Our budget was tight, so we only had two days to shoot the film and with several unit moves it was not an easy shoot.  We were also shooting on some of the hottest days of 2018 and in very confined locations – so it was sweaty work. I see it as my duty to maintain a calm and quiet atmosphere on set, where the challenges of production don’t interfere with the performances or storytelling – so part of it was just remaining respectful with the actors and working together to explore the subject in a patient and gentle way. I was lucky that Omar and Lydia really clicked off camera as the whole film hinges on their rapport. 

Speaking of actors – can you tell me more about the casting?

I like working with people I know and have an understanding with – this is crucial for me to create good work. I’d worked with Omar before, we’re great friends, and Lydia Wilson is a friend of another of my dear friends. I think she’s one of the finest actors of our generation – so that was a tick – and after a few conversations I knew we would get on famously. Omar had worked with Sakuntala (who plays his mum) previously and I agreed that she was great. The only outlier was Tamsin (who plays the pharmacist) as she auditioned with a hilarious self tape. But after a couple of coffees together, it was clear we got on really well and that she would bring a great energy to set. I was incredibly lucky to have such a strong cast and felt safe and trusted by them all. I look forward to our next collaboration.

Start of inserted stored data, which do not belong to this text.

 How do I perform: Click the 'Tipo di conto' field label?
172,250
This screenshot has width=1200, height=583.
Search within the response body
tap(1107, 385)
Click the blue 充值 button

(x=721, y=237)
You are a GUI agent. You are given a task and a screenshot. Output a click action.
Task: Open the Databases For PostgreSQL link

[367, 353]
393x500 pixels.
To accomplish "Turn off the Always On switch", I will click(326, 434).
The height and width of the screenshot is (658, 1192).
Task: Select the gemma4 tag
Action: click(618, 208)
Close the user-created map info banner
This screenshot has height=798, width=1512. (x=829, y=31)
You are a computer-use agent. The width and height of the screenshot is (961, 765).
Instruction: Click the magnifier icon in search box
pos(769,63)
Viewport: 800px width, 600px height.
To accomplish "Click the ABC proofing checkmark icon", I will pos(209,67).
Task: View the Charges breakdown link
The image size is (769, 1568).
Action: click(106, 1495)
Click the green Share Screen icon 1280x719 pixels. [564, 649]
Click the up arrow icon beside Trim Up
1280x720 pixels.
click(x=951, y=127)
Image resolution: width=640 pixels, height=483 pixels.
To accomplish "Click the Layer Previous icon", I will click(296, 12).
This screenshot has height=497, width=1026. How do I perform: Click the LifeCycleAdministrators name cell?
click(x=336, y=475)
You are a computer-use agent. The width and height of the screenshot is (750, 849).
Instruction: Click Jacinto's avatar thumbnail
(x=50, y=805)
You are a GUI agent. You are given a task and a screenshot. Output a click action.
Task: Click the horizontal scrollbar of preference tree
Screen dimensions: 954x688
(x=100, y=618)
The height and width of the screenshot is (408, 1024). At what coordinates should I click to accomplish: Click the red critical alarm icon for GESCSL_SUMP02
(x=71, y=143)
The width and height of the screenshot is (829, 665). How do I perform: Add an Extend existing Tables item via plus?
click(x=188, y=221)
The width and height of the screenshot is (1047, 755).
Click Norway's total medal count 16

The humor also results a lot from the successful dialogues of the two – was everything scripted or were some things improvised?

The script underwent a long period of development where Omar and I worked hard to streamline and finesse it, drawing out the themes as much as possible. The opening scene (where Jay is getting ready for the date) was improvised as we didn’t have time to shoot what was in the script on the day, and some lines were improvised or added to other scenes during the shoot as a way of keeping the material fresh and funny. For the most part however, it came down to Omar’s great dialogue and his excellent story idea.

Finally, can you tell me a little more about yourself and what projects we can expect in the future?

I make films that are tender, funny and tell very human stories. I am drawn to stories that are gently political, but entertain above all else. My next project is “Out There”, a feature film which I am currently writing with support from Ffilm Cymru Wales. It’s a coming of age sci-fi story inspired by real life Welsh UFO sightings. I am part Welsh and am keen to explore and write about that part of my heritage. On the surface it doesn’t have much in common with “The Plunge” but it is, again, about how we find intimacy and meaning in our relationships.